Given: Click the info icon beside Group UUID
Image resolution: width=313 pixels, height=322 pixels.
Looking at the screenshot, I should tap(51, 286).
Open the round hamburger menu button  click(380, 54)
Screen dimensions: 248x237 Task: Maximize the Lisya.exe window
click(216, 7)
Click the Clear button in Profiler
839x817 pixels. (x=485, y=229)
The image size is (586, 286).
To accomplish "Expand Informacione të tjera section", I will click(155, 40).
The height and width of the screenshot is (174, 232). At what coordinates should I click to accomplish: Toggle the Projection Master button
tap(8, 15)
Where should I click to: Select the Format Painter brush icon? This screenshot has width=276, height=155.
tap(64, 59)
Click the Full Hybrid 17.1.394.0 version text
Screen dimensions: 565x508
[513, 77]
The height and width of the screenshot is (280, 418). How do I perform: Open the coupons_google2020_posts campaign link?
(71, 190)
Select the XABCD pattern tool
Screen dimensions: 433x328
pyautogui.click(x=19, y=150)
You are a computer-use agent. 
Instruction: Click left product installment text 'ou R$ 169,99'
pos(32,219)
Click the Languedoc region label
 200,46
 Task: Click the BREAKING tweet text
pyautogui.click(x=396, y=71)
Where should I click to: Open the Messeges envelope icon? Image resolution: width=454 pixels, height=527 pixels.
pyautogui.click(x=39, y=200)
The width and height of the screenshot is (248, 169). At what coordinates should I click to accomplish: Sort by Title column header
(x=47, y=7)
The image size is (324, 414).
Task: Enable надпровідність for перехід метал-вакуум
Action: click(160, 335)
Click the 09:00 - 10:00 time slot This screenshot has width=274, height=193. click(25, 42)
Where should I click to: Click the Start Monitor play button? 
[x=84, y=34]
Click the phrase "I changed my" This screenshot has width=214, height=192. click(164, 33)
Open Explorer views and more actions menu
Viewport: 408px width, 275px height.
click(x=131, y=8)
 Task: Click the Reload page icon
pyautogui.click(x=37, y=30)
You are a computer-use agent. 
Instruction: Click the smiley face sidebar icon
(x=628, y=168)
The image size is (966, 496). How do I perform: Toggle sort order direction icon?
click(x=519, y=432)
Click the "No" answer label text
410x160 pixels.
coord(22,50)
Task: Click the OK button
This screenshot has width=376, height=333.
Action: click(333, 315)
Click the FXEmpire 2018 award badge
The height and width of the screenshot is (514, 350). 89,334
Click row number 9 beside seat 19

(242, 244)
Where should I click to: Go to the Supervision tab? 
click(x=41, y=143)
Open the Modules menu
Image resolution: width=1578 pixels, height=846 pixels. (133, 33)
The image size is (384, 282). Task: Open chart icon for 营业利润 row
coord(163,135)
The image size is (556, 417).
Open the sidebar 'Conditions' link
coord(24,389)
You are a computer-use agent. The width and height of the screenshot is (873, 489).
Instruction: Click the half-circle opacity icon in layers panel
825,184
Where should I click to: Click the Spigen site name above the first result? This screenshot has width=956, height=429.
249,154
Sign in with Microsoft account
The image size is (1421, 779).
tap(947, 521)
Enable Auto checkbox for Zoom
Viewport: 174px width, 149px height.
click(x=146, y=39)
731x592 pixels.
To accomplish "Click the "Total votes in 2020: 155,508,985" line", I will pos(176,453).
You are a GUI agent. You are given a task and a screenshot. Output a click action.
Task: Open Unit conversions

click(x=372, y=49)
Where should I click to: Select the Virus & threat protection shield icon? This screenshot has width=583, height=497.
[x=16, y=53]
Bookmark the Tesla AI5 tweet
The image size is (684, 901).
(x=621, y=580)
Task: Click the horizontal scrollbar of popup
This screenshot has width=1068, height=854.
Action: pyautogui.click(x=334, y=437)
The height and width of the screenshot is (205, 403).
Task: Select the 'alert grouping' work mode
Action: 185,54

» DIRECTIONS FOR THIS TASK: Word for word, set down all the lines above.

» FINAL ANSWER:
Given: Click the info icon beside Group UUID
Image resolution: width=313 pixels, height=322 pixels.
Looking at the screenshot, I should tap(51, 286).
Open the round hamburger menu button  click(380, 54)
Screen dimensions: 248x237 Task: Maximize the Lisya.exe window
click(216, 7)
Click the Clear button in Profiler
839x817 pixels. (x=485, y=229)
The image size is (586, 286).
To accomplish "Expand Informacione të tjera section", I will click(155, 40).
The height and width of the screenshot is (174, 232). At what coordinates should I click to accomplish: Toggle the Projection Master button
tap(8, 15)
Where should I click to: Select the Format Painter brush icon? This screenshot has width=276, height=155.
tap(64, 59)
Click the Full Hybrid 17.1.394.0 version text
Screen dimensions: 565x508
[513, 77]
The height and width of the screenshot is (280, 418). How do I perform: Open the coupons_google2020_posts campaign link?
(71, 190)
Select the XABCD pattern tool
Screen dimensions: 433x328
pyautogui.click(x=19, y=150)
You are a computer-use agent. 
Instruction: Click left product installment text 'ou R$ 169,99'
pos(32,219)
Click the Languedoc region label
 200,46
 Task: Click the BREAKING tweet text
pyautogui.click(x=396, y=71)
Where should I click to: Open the Messeges envelope icon? Image resolution: width=454 pixels, height=527 pixels.
pyautogui.click(x=39, y=200)
The width and height of the screenshot is (248, 169). At what coordinates should I click to accomplish: Sort by Title column header
(x=47, y=7)
The image size is (324, 414).
Task: Enable надпровідність for перехід метал-вакуум
Action: click(160, 335)
Click the 09:00 - 10:00 time slot This screenshot has width=274, height=193. click(25, 42)
Where should I click to: Click the Start Monitor play button? 
[x=84, y=34]
Click the phrase "I changed my" This screenshot has width=214, height=192. click(164, 33)
Open Explorer views and more actions menu
Viewport: 408px width, 275px height.
click(x=131, y=8)
 Task: Click the Reload page icon
pyautogui.click(x=37, y=30)
You are a computer-use agent. 
Instruction: Click the smiley face sidebar icon
(x=628, y=168)
The image size is (966, 496). How do I perform: Toggle sort order direction icon?
click(x=519, y=432)
Click the "No" answer label text
410x160 pixels.
coord(22,50)
Task: Click the OK button
This screenshot has width=376, height=333.
Action: click(333, 315)
Click the FXEmpire 2018 award badge
The height and width of the screenshot is (514, 350). 89,334
Click row number 9 beside seat 19

(242, 244)
Where should I click to: Go to the Supervision tab? 
click(x=41, y=143)
Open the Modules menu
Image resolution: width=1578 pixels, height=846 pixels. (133, 33)
The image size is (384, 282). Task: Open chart icon for 营业利润 row
coord(163,135)
The image size is (556, 417).
Open the sidebar 'Conditions' link
coord(24,389)
You are a computer-use agent. The width and height of the screenshot is (873, 489).
Instruction: Click the half-circle opacity icon in layers panel
825,184
Where should I click to: Click the Spigen site name above the first result? This screenshot has width=956, height=429.
249,154
Sign in with Microsoft account
The image size is (1421, 779).
tap(947, 521)
Enable Auto checkbox for Zoom
Viewport: 174px width, 149px height.
click(x=146, y=39)
731x592 pixels.
To accomplish "Click the "Total votes in 2020: 155,508,985" line", I will pos(176,453).
You are a GUI agent. You are given a task and a screenshot. Output a click action.
Task: Open Unit conversions

click(x=372, y=49)
Where should I click to: Select the Virus & threat protection shield icon? This screenshot has width=583, height=497.
[x=16, y=53]
Bookmark the Tesla AI5 tweet
The image size is (684, 901).
(x=621, y=580)
Task: Click the horizontal scrollbar of popup
This screenshot has width=1068, height=854.
Action: pyautogui.click(x=334, y=437)
The height and width of the screenshot is (205, 403).
Task: Select the 'alert grouping' work mode
Action: 185,54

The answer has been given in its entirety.